李治良没理他,低头检查木匣。麻绳松了一圈,他重新绑紧,手指抖得厉害。
“刚才……太险了。”他说。
“没事。”雷淞然拍他肩,“我早看出那俩货就是吓唬人。真狠的不开口,直接动手。他们啰嗦那么多,说明心里虚。”
李治良抬头看他:“你咋知道这些?”
“听村头赌鬼讲的。”雷淞然耸肩,“他还说,城里混混最爱挑老实人下手,一看我们这样子——衣裳破、眼神飘、走路贴墙根——就知道好欺负。”
李治良沉默。
他是真怕。从小到大,他宁可饿着也不去别人家门口多站一会儿,生怕惹麻烦。可刚才那一幕,雷淞然躺在地上打滚的样子,像是早就准备好了。
“你……是不是以前干过这事儿?”他问。
“啥事儿?”
“装疯卖傻骗钱。”
雷淞然嘿嘿一笑:“有一次饿急了,去镇上米铺前躺下,说腿断了,管掌柜要五文钱看病。结果人家认出我是山沟来的,赏了我一碗馊粥。”
李治良没笑。
他忽然意识到,雷淞然嘴上说着不怕,其实比谁都清楚这个世界怎么运转。他知道怎么活,也知道怎么躲。
而自己,只会抱紧东西,缩着脖子等危险过去。
巷子尽头传来狗叫。
雷淞然笑容一收。
他侧耳听了听,低声说:“不止一条。”
李治良也听见了。叫声由远及近,带着凶性。
“走。”雷淞然拽他胳膊,“换个路。”
两人贴着墙根往前挪。巷子窄,两边堆着柴火和破缸,头顶晾衣绳上挂着尿布和臭袜子。
走到拐角,雷淞然探头看了看。
外面是条主街,茶摊摆到路边,几个兵痞围坐着喝酒划拳。
他缩回头:“不好走。”
李治良正要说话,忽然听见身后有动静。
回头一看,巷子另一头出现三条野狗,龇着牙慢慢逼近。领头那只毛都秃了,嘴角挂着涎水。
“狗……”他声音发颤。
雷淞然脸色变了:“你怕狗?”
“不是我。”李治良咽口水,“是你。”
雷淞然一僵。
小时候被狼狗追的事他没忘。那次他摔进沟里,腿被咬出血,还是雷母用烧红的铁钳烫伤口才保住命。
他咬牙:“闭嘴。”
狗越走越近。
雷淞然摸了摸身上,想找块石头。可兜里只有半块干馍,还是早上藏的。
他看了眼李治良:“你还剩吃的不?”
李治良摇头。
雷淞然一咬牙,把干馍扔出去。
馍飞出去老远,砸在一口破缸上碎了。
狗群立刻冲过去抢食。
“跑!”雷淞然推他一把。
两人撒腿就冲。
刚拐出巷子,迎面撞上一辆马车。车夫骂了一句,扬鞭要抽。雷淞然一把将李治良拉开,自己险些被轮子碾到脚。

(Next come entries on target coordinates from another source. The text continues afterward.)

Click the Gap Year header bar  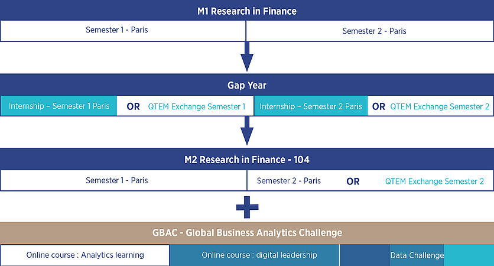pos(247,85)
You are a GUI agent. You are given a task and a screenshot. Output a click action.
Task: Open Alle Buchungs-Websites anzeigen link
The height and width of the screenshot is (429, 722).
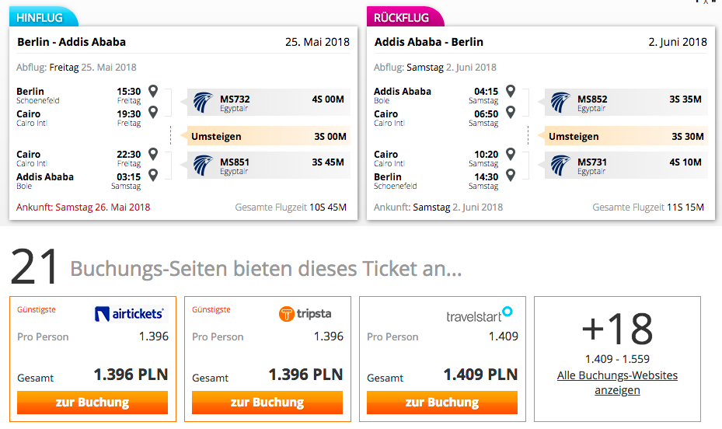(618, 382)
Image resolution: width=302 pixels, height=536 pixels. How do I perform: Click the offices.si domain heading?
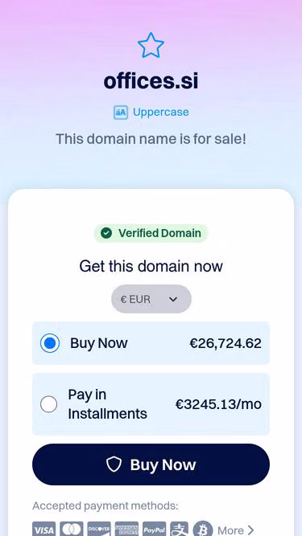tap(151, 81)
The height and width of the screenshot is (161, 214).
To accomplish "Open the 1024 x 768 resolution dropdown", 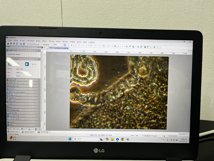I will (x=39, y=69).
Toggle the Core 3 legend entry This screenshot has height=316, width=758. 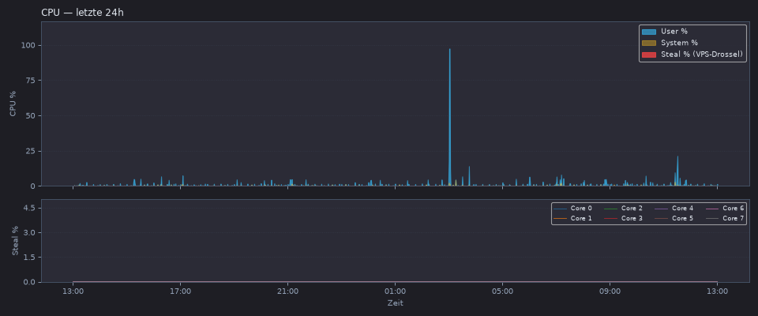click(x=624, y=218)
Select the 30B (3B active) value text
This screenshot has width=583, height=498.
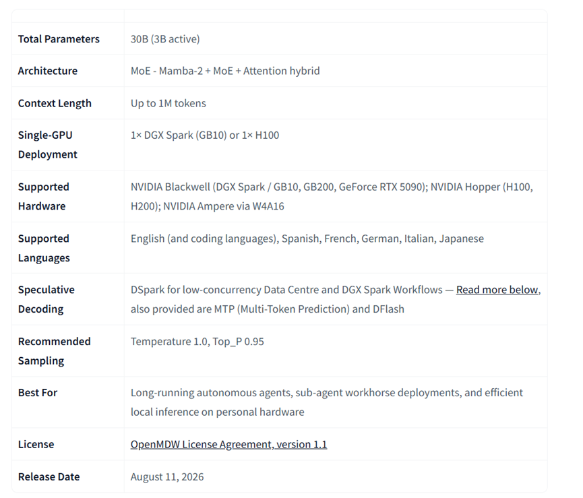165,39
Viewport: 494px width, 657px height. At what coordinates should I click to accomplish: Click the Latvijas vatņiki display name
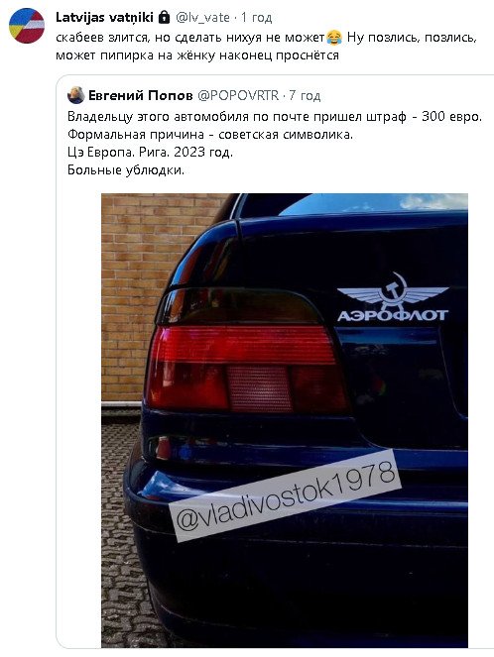coord(104,18)
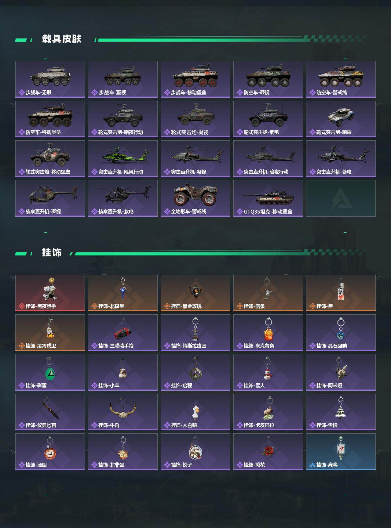Select the 挂饰-三联装手炮 charm
The height and width of the screenshot is (528, 391).
point(123,333)
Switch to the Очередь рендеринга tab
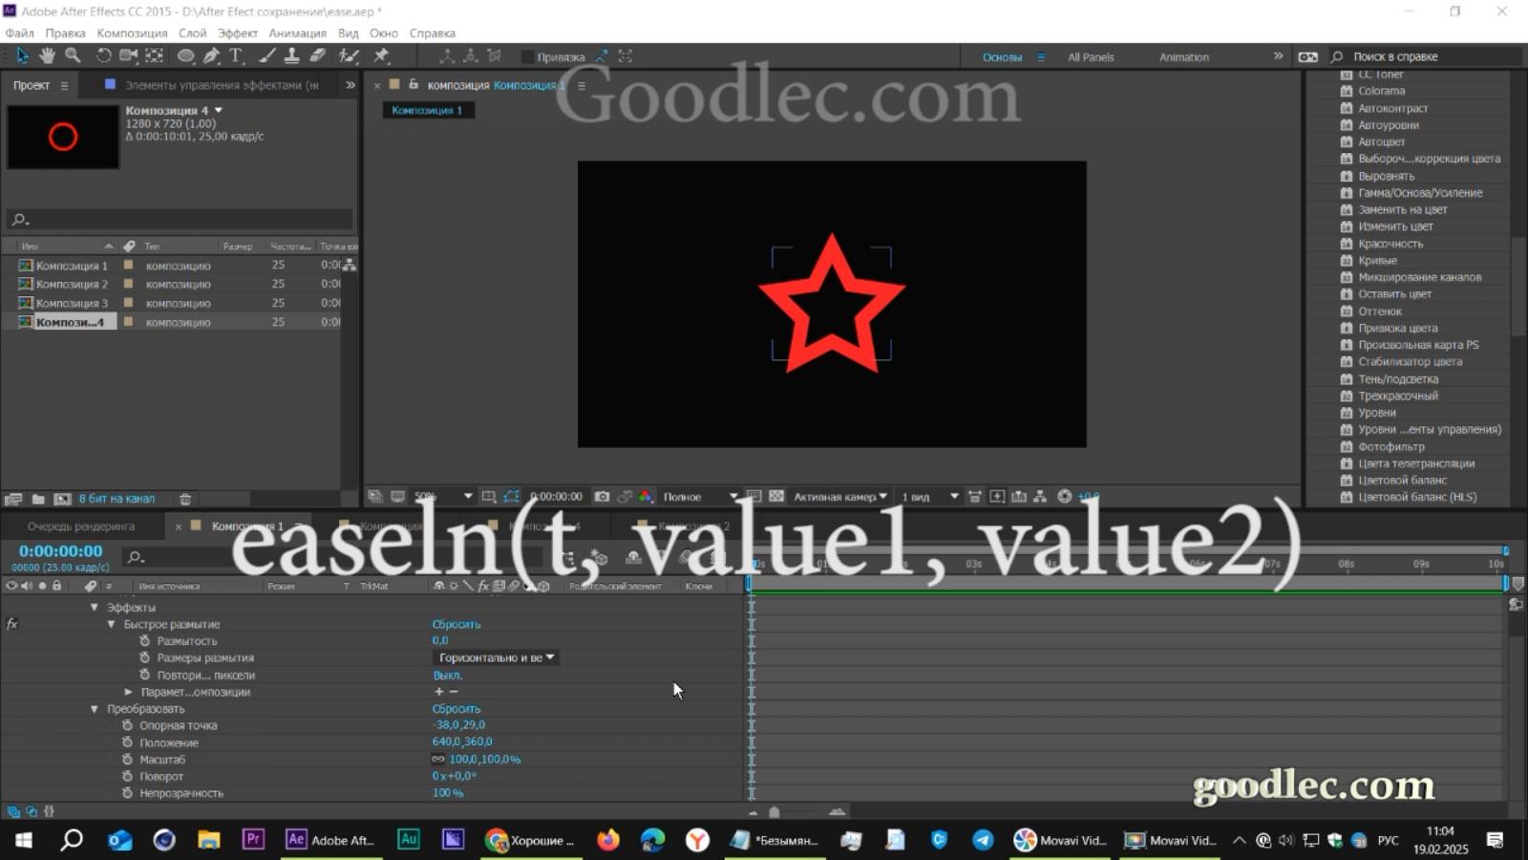The image size is (1528, 860). 81,526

他们跌跌撞撞穿过街道,撞翻一个卖瓜的摊子。瓜滚了一地,老板娘跳脚骂街。
没人追,狗也没跟上来。
他们在一处废弃的磨坊门口停下,靠着墙喘粗气。
李治良胸口起伏,手还在抖。但他没松开木匣。
雷淞然瘫坐在地,仰头望着灰蒙蒙的天:“今天真是……出门没看黄历。”
李治良低头看他:“你还笑得出?”
“不笑难道哭?”雷淞然咧嘴,“刚才要是你没配合,咱俩现在就在派出所挨揍呢。”
李治良没说话。
他慢慢蹲下,把木匣放在膝盖上。麻绳有点松,他重新打了个死结。
雷淞然看着他动作,忽然问:“你说……王皓哥会帮咱们吗?”
李治良抬头:“你不是说他会?”
“我是说…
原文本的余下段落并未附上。